The event is free to attend, but both young people attending and their guardians must register in advance.
Location: Millennium Theatre, Limerick Institute of Technology.
Date: 4th of October
Time of session: 10.00 am – 2.30 pm
Price: Free to attend
- 10:00 am Registration
- 10:30 am Introduction to the program
- 10.40 am Dr. Peter Klimley, aka “Dr. Hammerhead”:Why our Oceans Matter
- 11:25 am Games Industry Speaker James Daly: CEO of Atom Split Games
- 12:15 pm Break for Lunch
- 1 pm Diarmaid Keane: Creating a Video Trailer for you Game
- 1:30 pm CoderDojo Mentors: GameMaker exercise
- 2.30 pm Event finishes
- Students should bring their own laptop to use.
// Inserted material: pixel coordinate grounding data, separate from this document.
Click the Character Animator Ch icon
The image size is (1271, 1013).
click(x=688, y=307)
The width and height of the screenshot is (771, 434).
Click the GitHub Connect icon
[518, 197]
- The FREE GameMaker Download should be pre-installed for use at the event.
- Please have BOTH these installed on your machine for the session:
- Students should bring a packed lunch. Students under 13 years of age will have to be supervised by a parent at the event.
Dr. Klimley’s research interests revolve around the use of telemetric techniques; specializing in the development of behavioural and environmental sensors, computer-decoded telemetry, automated data logging, and archival tags. He has designed and built multi-sensor ultrasonic transmitters and used them to relate the highly directional migratory movements of hammerhead sharks to local patterns in the earth’s geomagnetic field. He was involved in the development of the first automated tag-detecting monitors and was the first to deploy them in the marine environment to ascertain the degree of residency of hammerhead sharks at a seamount and their emigration in response to local upwelling. A major objective of Dr Klimley’s Biotelemetry Laboratory is to disseminate innovative remote sensing technology among scientists on an international level.
James is CEO of Atom Split Games. Games Programmer, Designer and scribbler of many notes, James loves to create fun experiences for people to enjoy. James is also a part-time Lecturer on LIT’s Games Development Course.”
About This is Not a Game
“This is Not A Game Ocean Challenge” is a call out to students to help spread the word about threats to our Ocean by learning code and making games. The goal is to help to use the popularity of games to raise awareness of issues like over fishing, the problem of ocean garbage and human impact on life in the sea. This competition is being launched by Coder Dojo, the U.S. Embassy in Dublin and the U.S. Consulate in Belfast, as well as several educational partners and is open to students in Ireland (10 – 18 years old).
You can sign up as an individual or as part of a team. Then you can attend a local launch workshop or get help from your local Coder Dojo and mentors to create your game. The last step is to submit your game to a panel of judges that will include professional game makers. Finalists will be invited to present their finished games at the BT Young Scientist & Technology Exhibition in Dublin in January.
You don’t need to know how to code to start. A good team includes more than just programmers. Storytellers, writers, artists and musicians all help create great interactive games. So anyone who cares about the fate of the sea can help.